● ZIEL DER AUFGABE A
Warum lässt sich das Fläschchen des Nordens laut dem Auszug zu Patch 3.2 wiederholt benutzen? Antworte in ein bis zwei Sätzen.
● ZIEL DER AUFGABE B
Aktualisiere im Auszug zu Patch 3.2 den Abschnitt, der mit den Worten „## Mosaik (9.“ beginnt und mit „zu vergeben hat.“ endet, indem du „Abklingzeit“ durch „Wartezeit“ ersetzt.

# Patch 3.2



## Mosaik (9. Juli 2009)

# Alchemie

    * Alle stapelbaren Tränke sind jetzt bis zu 20x stapelbar.
    * Es wurde ein neues Rezept hinzugefügt: Fläschchen des Nordens, das von Spielern mit einem hohen Alchemiewert benutzt werden kann. Das Rezept kann bei Lehrern in Nordend erworben werden. Fläschchen des Nordens erhöht die Zaubermacht, Angriffskraft oder Stärke 1 Stunde lang und kann in Arenen eingesetzt werden. Es wird nicht verzehrt, wenn es benutzt wird.
    * Endloser Heiltrank und Endloser Manatrank können nicht länger in der Arena eingesetzt werden. Die Höhe von Gesundheit und Mana wurde angehoben, die Abklingzeit reduziert.
    * Fünf Rezepte für epische Edelsteintransmutationen sind nun bei den Nordend-Lehrern erhältlich. Das Rezept, um Kardinalsrubine zu transmutieren, kann durch eine Quest erlernt werden, die Linzy Schwarzbolz zu vergeben hat.

● BEREITGESTELLTE DATEN
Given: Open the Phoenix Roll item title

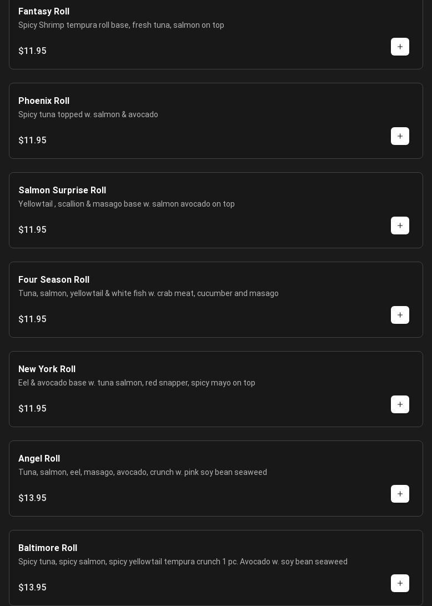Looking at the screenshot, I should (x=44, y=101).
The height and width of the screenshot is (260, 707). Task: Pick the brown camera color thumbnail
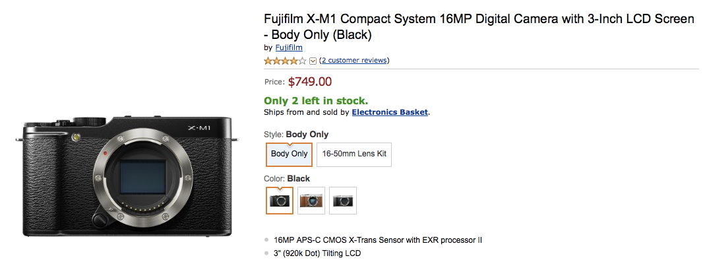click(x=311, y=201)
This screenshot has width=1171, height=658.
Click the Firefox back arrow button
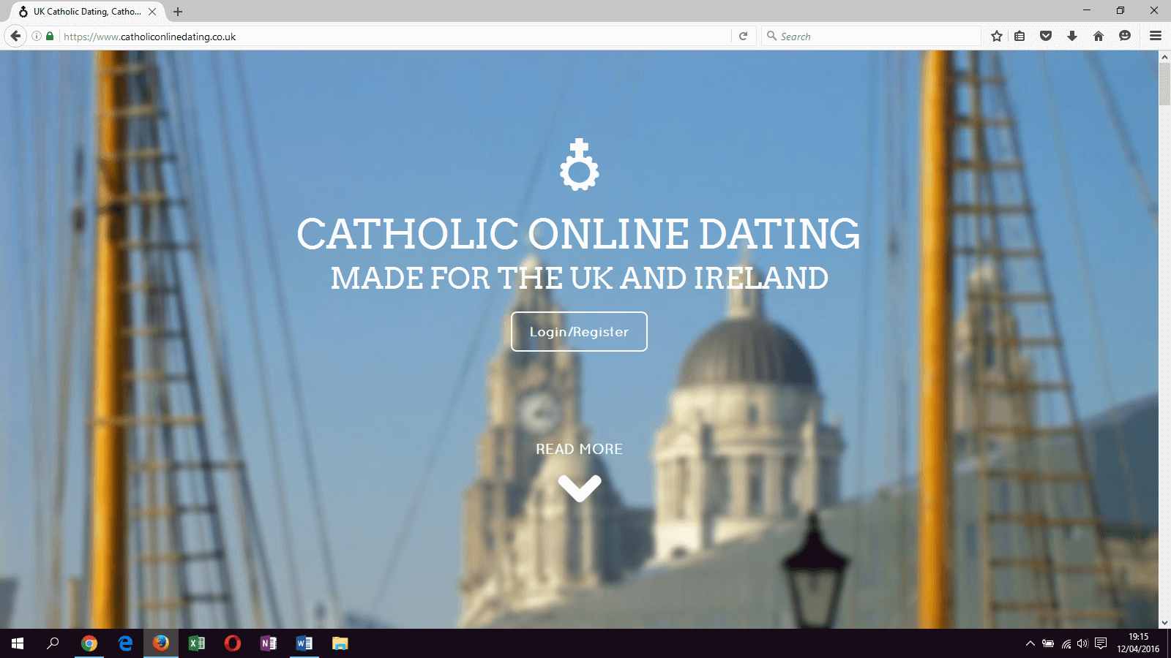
...
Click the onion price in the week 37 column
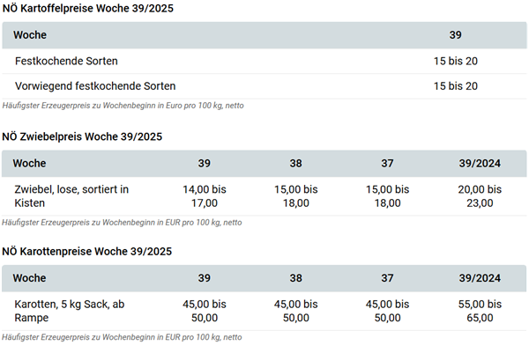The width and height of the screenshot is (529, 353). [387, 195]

● ERGEBNIS DER AUFGABE A
Das Fläschchen des Nordens wird beim Benutzen nicht verzehrt und bleibt nach dem Einsatz erhalten.

● ERGEBNIS DER AUFGABE B
## Mosaik (9. Juli 2009)

# Alchemie

    * Alle stapelbaren Tränke sind jetzt bis zu 20x stapelbar.
    * Es wurde ein neues Rezept hinzugefügt: Fläschchen des Nordens, das von Spielern mit einem hohen Alchemiewert benutzt werden kann. Das Rezept kann bei Lehrern in Nordend erworben werden. Fläschchen des Nordens erhöht die Zaubermacht, Angriffskraft oder Stärke 1 Stunde lang und kann in Arenen eingesetzt werden. Es wird nicht verzehrt, wenn es benutzt wird.
    * Endloser Heiltrank und Endloser Manatrank können nicht länger in der Arena eingesetzt werden. Die Höhe von Gesundheit und Mana wurde angehoben, die Wartezeit reduziert.
    * Fünf Rezepte für epische Edelsteintransmutationen sind nun bei den Nordend-Lehrern erhältlich. Das Rezept, um Kardinalsrubine zu transmutieren, kann durch eine Quest erlernt werden, die Linzy Schwarzbolz zu vergeben hat.